---------- RECORDS FOR THE TASK ----------

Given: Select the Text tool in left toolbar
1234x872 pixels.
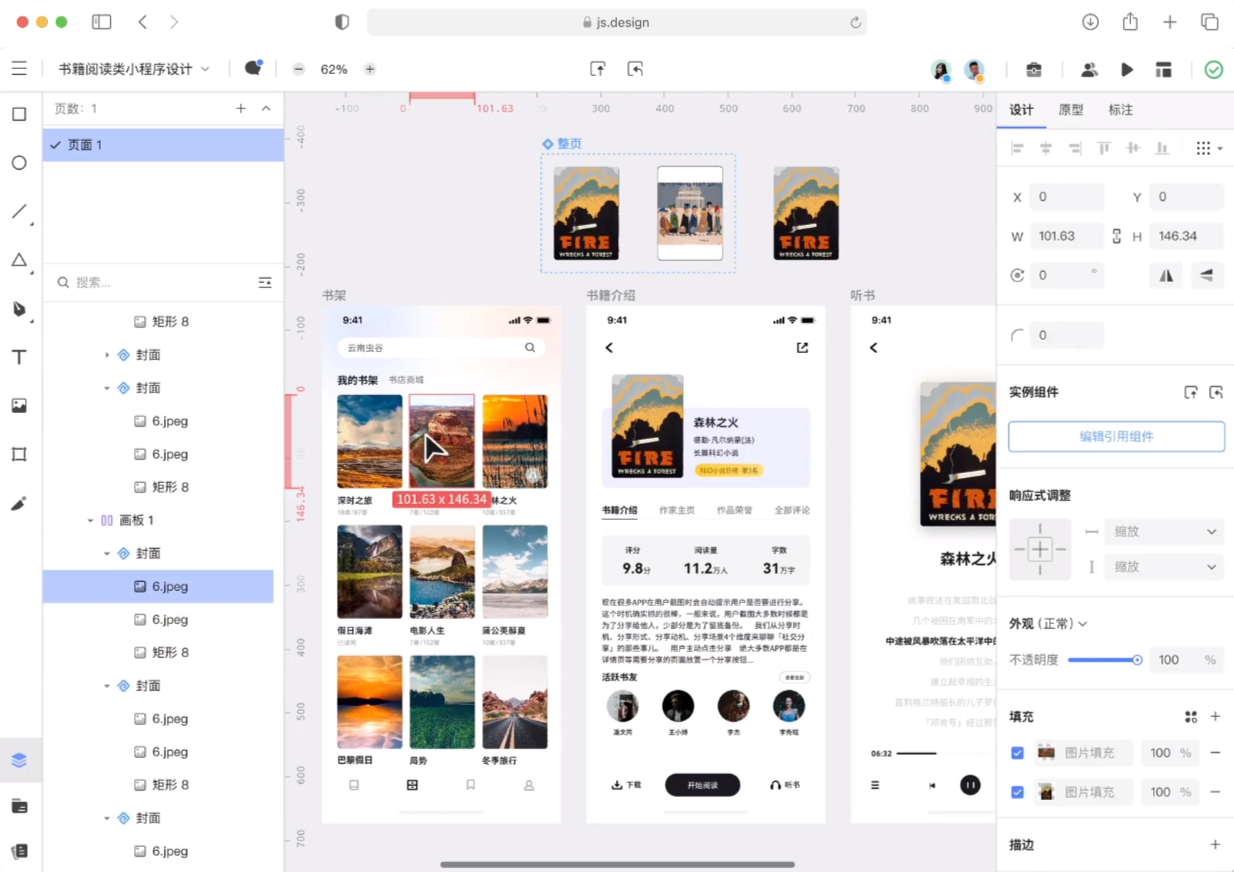Looking at the screenshot, I should click(19, 357).
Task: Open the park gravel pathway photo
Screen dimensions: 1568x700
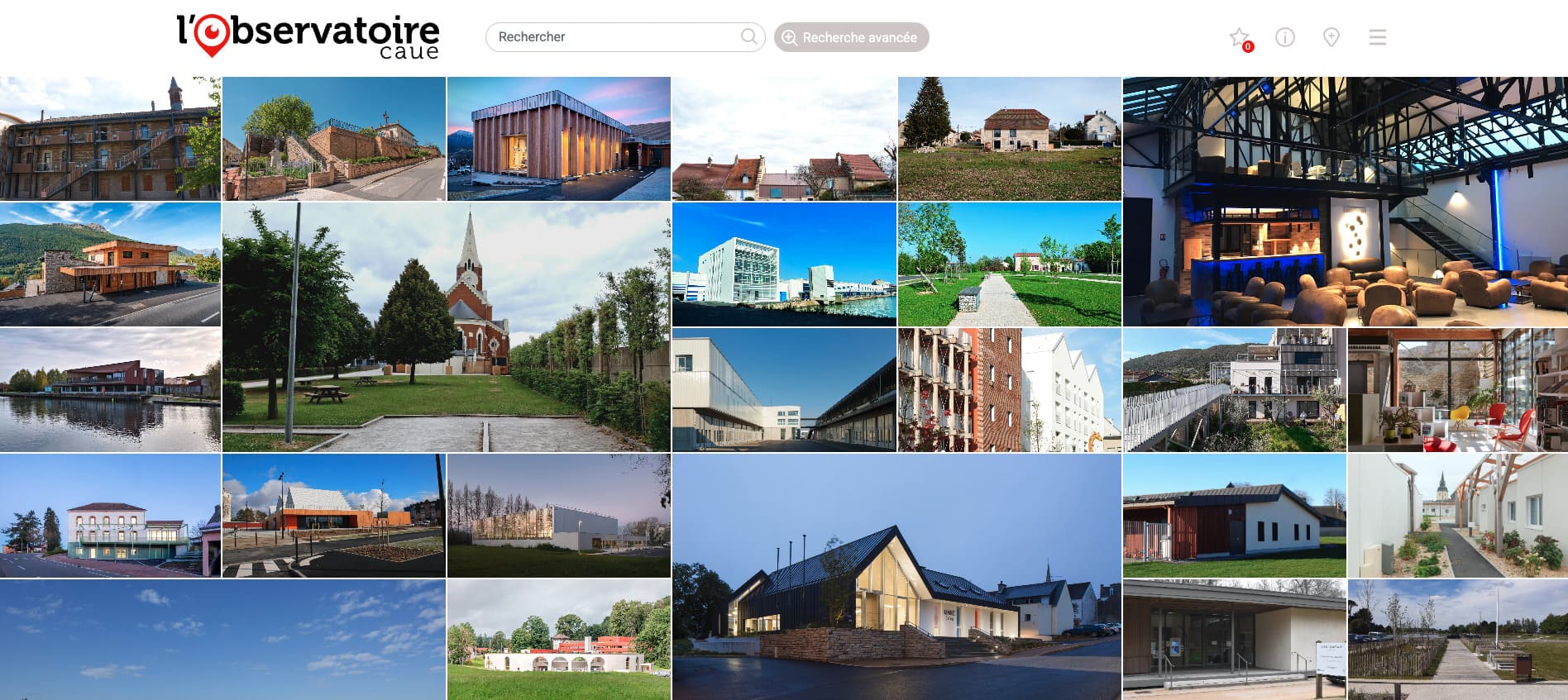Action: tap(1009, 264)
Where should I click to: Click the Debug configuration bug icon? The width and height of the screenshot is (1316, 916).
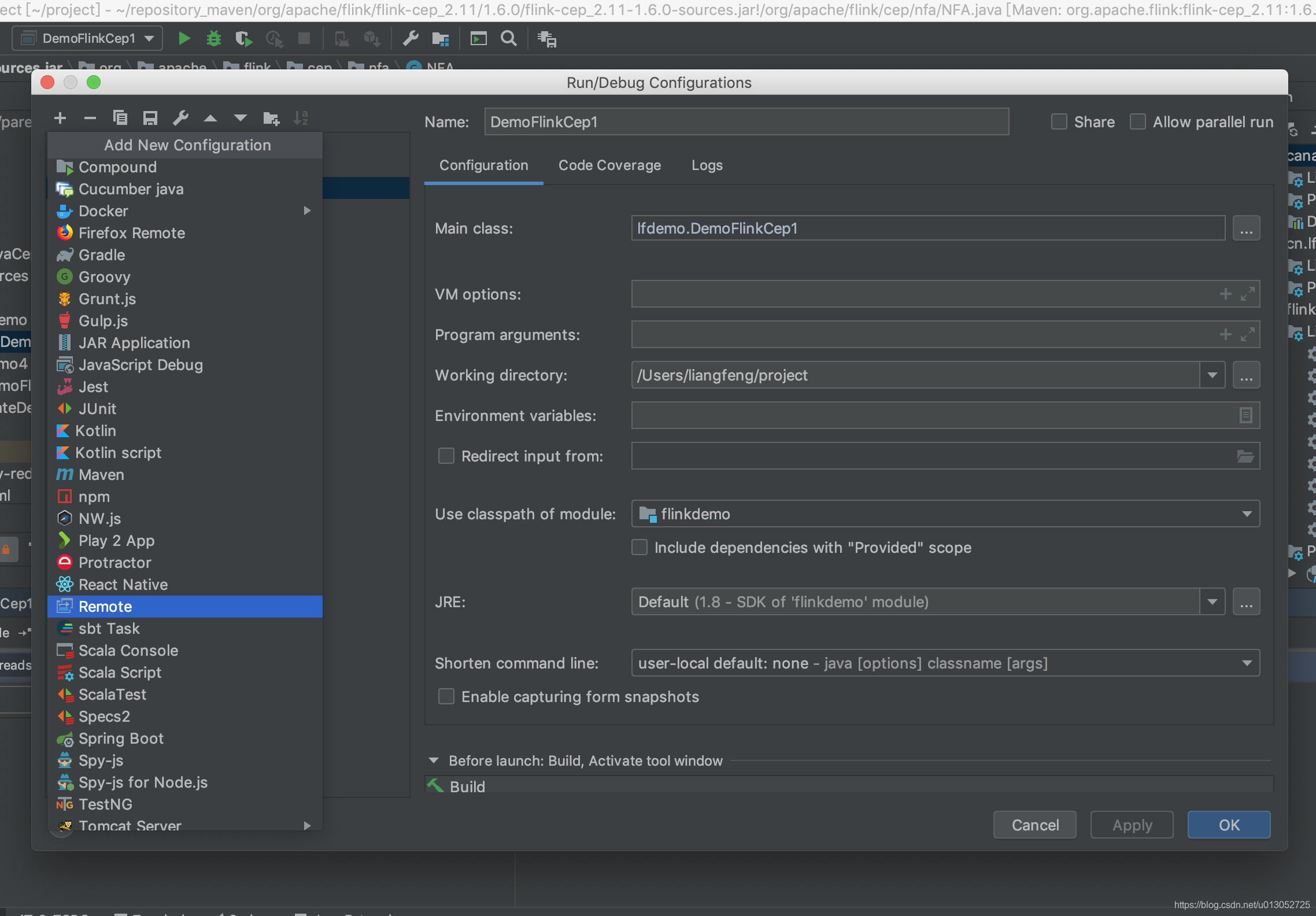(213, 38)
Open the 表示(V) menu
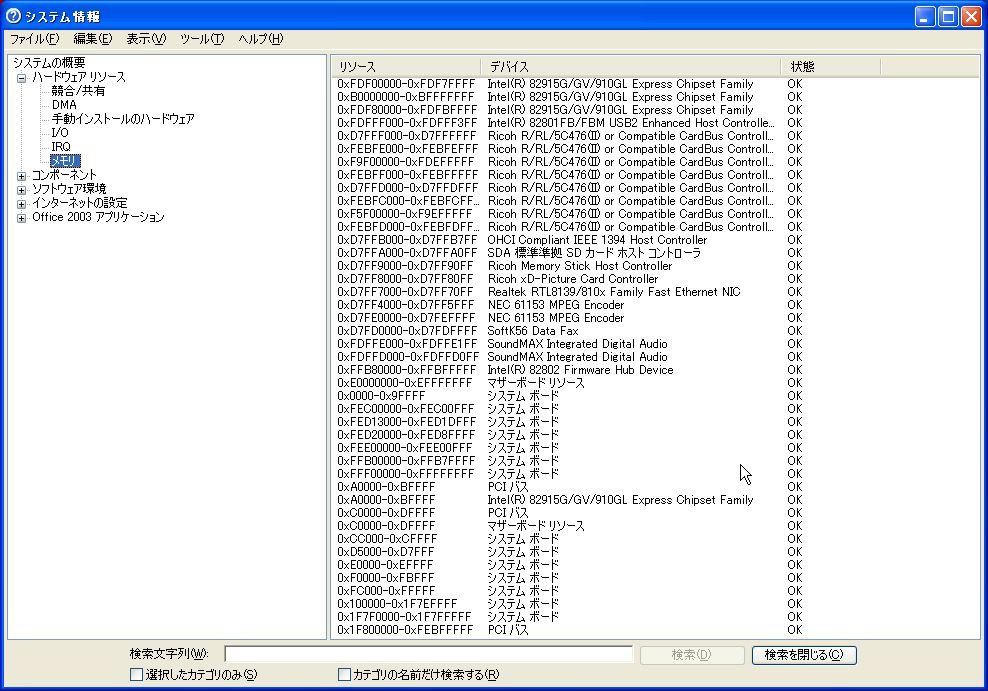Image resolution: width=988 pixels, height=691 pixels. point(146,39)
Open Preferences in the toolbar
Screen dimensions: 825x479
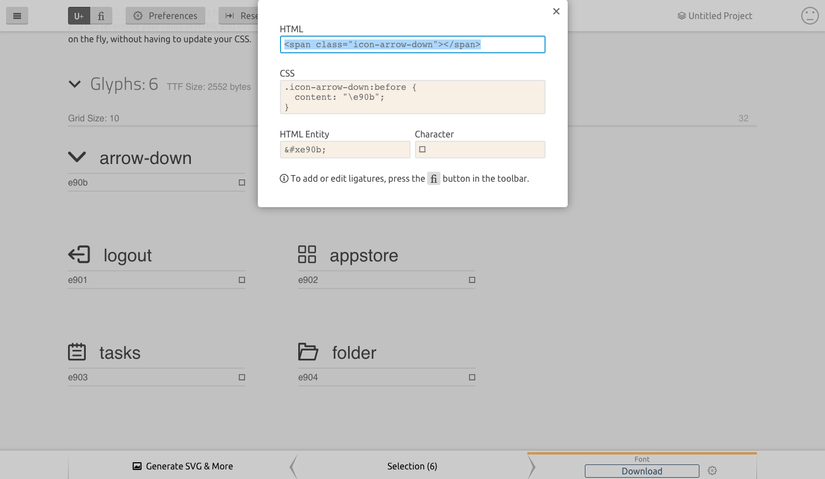point(165,16)
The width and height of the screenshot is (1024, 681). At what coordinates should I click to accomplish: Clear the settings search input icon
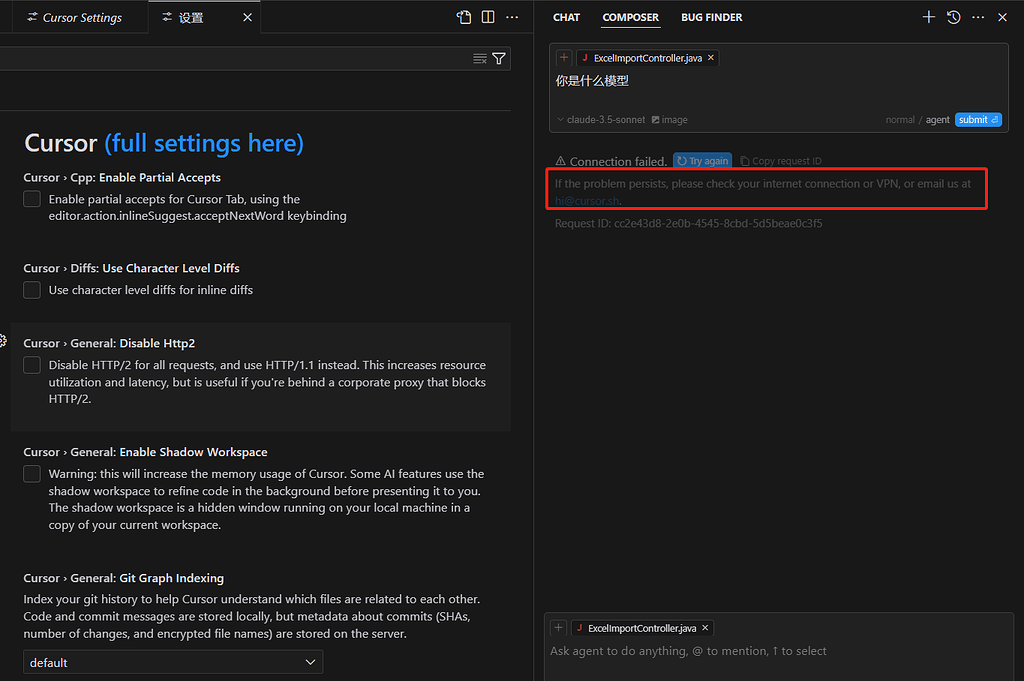click(x=480, y=59)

----------

Locate the word "toolbar" in the entries, and copy every line where it is found.

RESPONSE:
Given: Select the Text tool in left toolbar
Open Preferences in the toolbar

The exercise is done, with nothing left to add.